## Görevler
a - Âdem kelimesini anlatan metinden “Çeşitli ansiklopedi ve” sözlerinden başlayıp “ve ilk peygamber.” sözlerine kadar her şeyi aynen yazdırın.
b - Âdem kelimesini anlatan metindeki örnek dizeye göre yolun hâli insana neden sonunun adem olduğunu söylüyor? Bir ile üç cümle arasında açıklayın.

## Verilen Alıntı

------

ÂDEM DEYİP GEÇERİZ...
Eklenme: 07.11.2018 12:32
Osmanlıca yazılışı ile Âdem, adem olarak söylediğimiz, yazdığımız ÂDEM; mânası derin, anlamı fazla olan bir temel değerimizdir.
Çeşitli ansiklopedi ve kitaplardaki anlamı, çok çeşitli olup, verdiği mesajlar önemlidir.
“İnsan, insanoğlu, adam.
İnsanda bulunması gereken olumlu özelliklere sahip olan kimse.
Dinî inançlara göre yaratılan ilk insan ve ilk peygamber.
Yokluk
Örnek: Ne civarda bir köy var ne bir evin hayali / Sonun ademdir diyor insana yolun hâli. F. N. Çamlıbel
Hiçlik.

------

## Kaynak Malzeme
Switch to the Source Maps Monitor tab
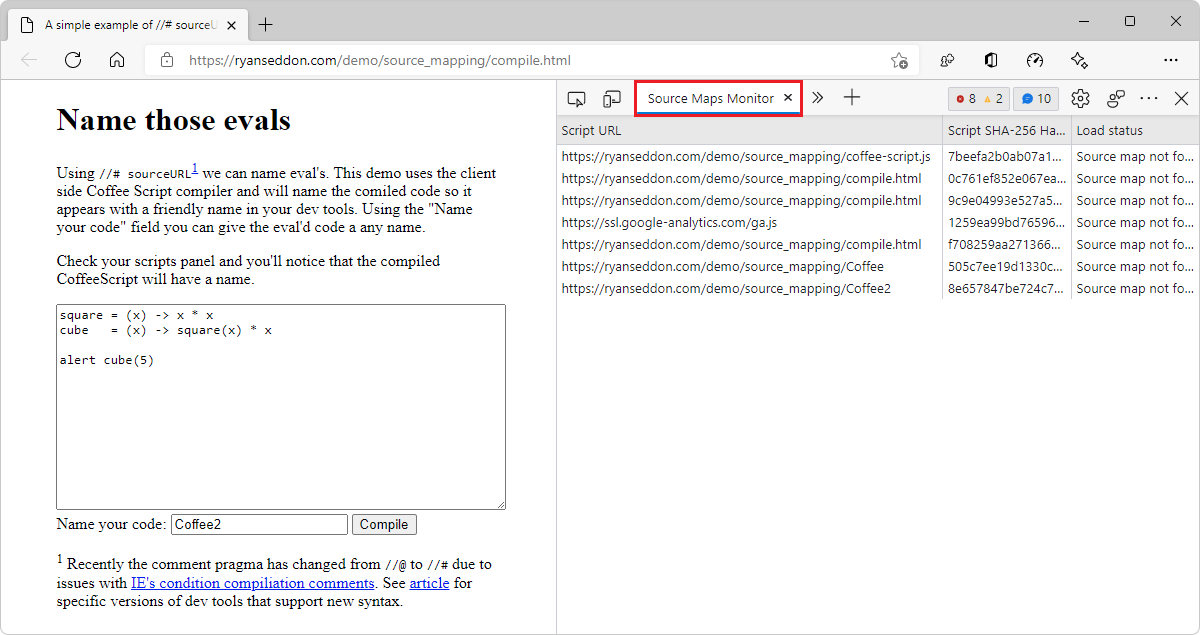 711,98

------

## Alıştırma Çözümleri
a -
Çeşitli ansiklopedi ve kitaplardaki anlamı, çok çeşitli olup, verdiği mesajlar önemlidir.
“İnsan, insanoğlu, adam.
İnsanda bulunması gereken olumlu özelliklere sahip olan kimse.
Dinî inançlara göre yaratılan ilk insan ve ilk peygamber.

b - Dizeye göre civarda ne bir köy ne de bir evin hayali vardır. Bu örnek, metinde kelimenin “yokluk” anlamını göstermek için verilmiştir.